**What the task asks**
Reproduce the entries. Match every word.
———
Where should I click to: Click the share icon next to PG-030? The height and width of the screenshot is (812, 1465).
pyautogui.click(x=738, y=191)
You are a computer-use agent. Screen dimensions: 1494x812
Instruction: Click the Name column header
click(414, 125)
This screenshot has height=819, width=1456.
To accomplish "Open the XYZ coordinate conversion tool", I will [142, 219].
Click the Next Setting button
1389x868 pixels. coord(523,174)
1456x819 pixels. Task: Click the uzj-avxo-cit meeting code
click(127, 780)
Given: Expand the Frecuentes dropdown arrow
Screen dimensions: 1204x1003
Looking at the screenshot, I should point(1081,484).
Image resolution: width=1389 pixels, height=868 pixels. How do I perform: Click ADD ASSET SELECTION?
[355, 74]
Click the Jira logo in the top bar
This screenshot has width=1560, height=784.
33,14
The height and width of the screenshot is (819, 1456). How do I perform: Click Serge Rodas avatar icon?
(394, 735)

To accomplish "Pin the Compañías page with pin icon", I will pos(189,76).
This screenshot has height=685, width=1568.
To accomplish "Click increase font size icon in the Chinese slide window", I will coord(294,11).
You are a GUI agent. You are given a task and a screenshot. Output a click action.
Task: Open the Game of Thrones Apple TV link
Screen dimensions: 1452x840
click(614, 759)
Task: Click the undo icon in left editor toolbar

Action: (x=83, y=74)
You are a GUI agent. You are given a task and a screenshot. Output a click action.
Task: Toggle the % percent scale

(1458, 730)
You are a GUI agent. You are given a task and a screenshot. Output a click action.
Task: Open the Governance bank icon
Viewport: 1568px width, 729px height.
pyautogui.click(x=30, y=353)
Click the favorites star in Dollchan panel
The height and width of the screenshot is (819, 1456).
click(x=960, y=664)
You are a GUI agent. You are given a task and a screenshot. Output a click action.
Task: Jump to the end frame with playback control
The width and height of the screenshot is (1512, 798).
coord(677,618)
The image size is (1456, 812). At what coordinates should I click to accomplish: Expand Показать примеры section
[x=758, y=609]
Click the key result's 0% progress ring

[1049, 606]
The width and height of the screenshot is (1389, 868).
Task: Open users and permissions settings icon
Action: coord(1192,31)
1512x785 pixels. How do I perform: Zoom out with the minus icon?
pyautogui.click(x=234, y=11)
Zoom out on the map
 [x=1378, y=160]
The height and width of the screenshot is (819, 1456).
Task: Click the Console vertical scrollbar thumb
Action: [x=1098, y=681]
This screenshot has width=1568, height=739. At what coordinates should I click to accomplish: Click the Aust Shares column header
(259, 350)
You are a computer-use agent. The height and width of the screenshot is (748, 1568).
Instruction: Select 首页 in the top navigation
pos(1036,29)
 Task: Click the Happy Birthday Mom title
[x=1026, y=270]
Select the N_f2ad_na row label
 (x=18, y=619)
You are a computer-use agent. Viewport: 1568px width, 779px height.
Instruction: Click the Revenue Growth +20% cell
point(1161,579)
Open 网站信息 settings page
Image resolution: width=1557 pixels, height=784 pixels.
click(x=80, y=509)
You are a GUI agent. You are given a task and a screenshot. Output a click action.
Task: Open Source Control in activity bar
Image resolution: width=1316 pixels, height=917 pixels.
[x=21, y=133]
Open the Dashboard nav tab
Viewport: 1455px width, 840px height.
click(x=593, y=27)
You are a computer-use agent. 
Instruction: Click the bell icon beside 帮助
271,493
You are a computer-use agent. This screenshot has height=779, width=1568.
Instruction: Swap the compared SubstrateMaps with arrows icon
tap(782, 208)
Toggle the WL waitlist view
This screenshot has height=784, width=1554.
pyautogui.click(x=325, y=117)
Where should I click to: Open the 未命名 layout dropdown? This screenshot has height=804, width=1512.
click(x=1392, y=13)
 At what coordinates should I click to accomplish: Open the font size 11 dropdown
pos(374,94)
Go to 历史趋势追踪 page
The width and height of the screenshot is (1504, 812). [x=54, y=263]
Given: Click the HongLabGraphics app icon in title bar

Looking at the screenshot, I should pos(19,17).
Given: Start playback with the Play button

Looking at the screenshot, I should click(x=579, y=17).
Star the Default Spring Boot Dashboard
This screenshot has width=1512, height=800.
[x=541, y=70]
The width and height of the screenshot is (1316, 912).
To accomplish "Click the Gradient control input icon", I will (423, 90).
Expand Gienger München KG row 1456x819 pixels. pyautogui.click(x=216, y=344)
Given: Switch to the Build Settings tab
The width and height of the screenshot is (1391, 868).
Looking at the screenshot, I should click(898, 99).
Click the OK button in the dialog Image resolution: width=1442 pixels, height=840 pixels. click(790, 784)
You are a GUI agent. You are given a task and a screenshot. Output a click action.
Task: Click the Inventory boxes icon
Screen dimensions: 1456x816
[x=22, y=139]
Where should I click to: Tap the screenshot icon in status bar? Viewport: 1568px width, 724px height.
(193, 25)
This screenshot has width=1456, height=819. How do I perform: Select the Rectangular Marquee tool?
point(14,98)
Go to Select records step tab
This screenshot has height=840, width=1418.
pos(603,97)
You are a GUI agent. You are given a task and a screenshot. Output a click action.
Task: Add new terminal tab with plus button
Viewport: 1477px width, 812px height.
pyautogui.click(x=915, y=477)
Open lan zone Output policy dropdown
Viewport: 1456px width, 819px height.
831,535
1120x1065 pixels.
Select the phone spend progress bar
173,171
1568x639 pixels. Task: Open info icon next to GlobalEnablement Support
———
**Answer box**
Where should I click to: Click the share icon next to PG-030? The height and width of the screenshot is (812, 1465).
pyautogui.click(x=738, y=191)
You are a computer-use agent. Screen dimensions: 1494x812
Instruction: Click the Name column header
click(414, 125)
This screenshot has height=819, width=1456.
To accomplish "Open the XYZ coordinate conversion tool", I will [142, 219].
Click the Next Setting button
1389x868 pixels. coord(523,174)
1456x819 pixels. Task: Click the uzj-avxo-cit meeting code
click(127, 780)
Given: Expand the Frecuentes dropdown arrow
Screen dimensions: 1204x1003
Looking at the screenshot, I should point(1081,484).
Image resolution: width=1389 pixels, height=868 pixels. How do I perform: Click ADD ASSET SELECTION?
[355, 74]
Click the Jira logo in the top bar
This screenshot has width=1560, height=784.
33,14
The height and width of the screenshot is (819, 1456). How do I perform: Click Serge Rodas avatar icon?
(394, 735)

To accomplish "Pin the Compañías page with pin icon", I will pos(189,76).
This screenshot has height=685, width=1568.
To accomplish "Click increase font size icon in the Chinese slide window", I will coord(294,11).
You are a GUI agent. You are given a task and a screenshot. Output a click action.
Task: Open the Game of Thrones Apple TV link
Screen dimensions: 1452x840
click(614, 759)
Task: Click the undo icon in left editor toolbar

Action: (x=83, y=74)
You are a GUI agent. You are given a task and a screenshot. Output a click action.
Task: Toggle the % percent scale

(1458, 730)
You are a GUI agent. You are given a task and a screenshot. Output a click action.
Task: Open the Governance bank icon
Viewport: 1568px width, 729px height.
pyautogui.click(x=30, y=353)
Click the favorites star in Dollchan panel
The height and width of the screenshot is (819, 1456).
click(x=960, y=664)
You are a GUI agent. You are given a task and a screenshot. Output a click action.
Task: Jump to the end frame with playback control
The width and height of the screenshot is (1512, 798).
coord(677,618)
The image size is (1456, 812). At what coordinates should I click to accomplish: Expand Показать примеры section
[x=758, y=609]
Click the key result's 0% progress ring

[1049, 606]
The width and height of the screenshot is (1389, 868).
Task: Open users and permissions settings icon
Action: coord(1192,31)
1512x785 pixels. How do I perform: Zoom out with the minus icon?
pyautogui.click(x=234, y=11)
Zoom out on the map
 [x=1378, y=160]
The height and width of the screenshot is (819, 1456).
Task: Click the Console vertical scrollbar thumb
Action: [x=1098, y=681]
This screenshot has width=1568, height=739. At what coordinates should I click to accomplish: Click the Aust Shares column header
(259, 350)
You are a computer-use agent. The height and width of the screenshot is (748, 1568).
Instruction: Select 首页 in the top navigation
pos(1036,29)
 Task: Click the Happy Birthday Mom title
[x=1026, y=270]
Select the N_f2ad_na row label
 (x=18, y=619)
You are a computer-use agent. Viewport: 1568px width, 779px height.
Instruction: Click the Revenue Growth +20% cell
point(1161,579)
Open 网站信息 settings page
Image resolution: width=1557 pixels, height=784 pixels.
click(x=80, y=509)
You are a GUI agent. You are given a task and a screenshot. Output a click action.
Task: Open Source Control in activity bar
Image resolution: width=1316 pixels, height=917 pixels.
[x=21, y=133]
Open the Dashboard nav tab
Viewport: 1455px width, 840px height.
click(x=593, y=27)
You are a computer-use agent. 
Instruction: Click the bell icon beside 帮助
271,493
You are a computer-use agent. This screenshot has height=779, width=1568.
Instruction: Swap the compared SubstrateMaps with arrows icon
tap(782, 208)
Toggle the WL waitlist view
This screenshot has height=784, width=1554.
pyautogui.click(x=325, y=117)
Where should I click to: Open the 未命名 layout dropdown? This screenshot has height=804, width=1512.
click(x=1392, y=13)
 At what coordinates should I click to accomplish: Open the font size 11 dropdown
pos(374,94)
Go to 历史趋势追踪 page
The width and height of the screenshot is (1504, 812). [x=54, y=263]
Given: Click the HongLabGraphics app icon in title bar

Looking at the screenshot, I should pos(19,17).
Given: Start playback with the Play button

Looking at the screenshot, I should click(x=579, y=17).
Star the Default Spring Boot Dashboard
This screenshot has width=1512, height=800.
[x=541, y=70]
The width and height of the screenshot is (1316, 912).
To accomplish "Click the Gradient control input icon", I will (423, 90).
Expand Gienger München KG row 1456x819 pixels. pyautogui.click(x=216, y=344)
Given: Switch to the Build Settings tab
The width and height of the screenshot is (1391, 868).
Looking at the screenshot, I should click(898, 99).
Click the OK button in the dialog Image resolution: width=1442 pixels, height=840 pixels. click(790, 784)
You are a GUI agent. You are given a task and a screenshot. Output a click action.
Task: Click the Inventory boxes icon
Screen dimensions: 1456x816
[x=22, y=139]
Where should I click to: Tap the screenshot icon in status bar? Viewport: 1568px width, 724px height.
(193, 25)
This screenshot has width=1456, height=819. How do I perform: Select the Rectangular Marquee tool?
point(14,98)
Go to Select records step tab
This screenshot has height=840, width=1418.
pos(603,97)
You are a GUI agent. You are given a task and a screenshot. Output a click action.
Task: Add new terminal tab with plus button
Viewport: 1477px width, 812px height.
pyautogui.click(x=915, y=477)
Open lan zone Output policy dropdown
Viewport: 1456px width, 819px height.
831,535
1120x1065 pixels.
Select the phone spend progress bar
173,171
1568x639 pixels. Task: Open info icon next to GlobalEnablement Support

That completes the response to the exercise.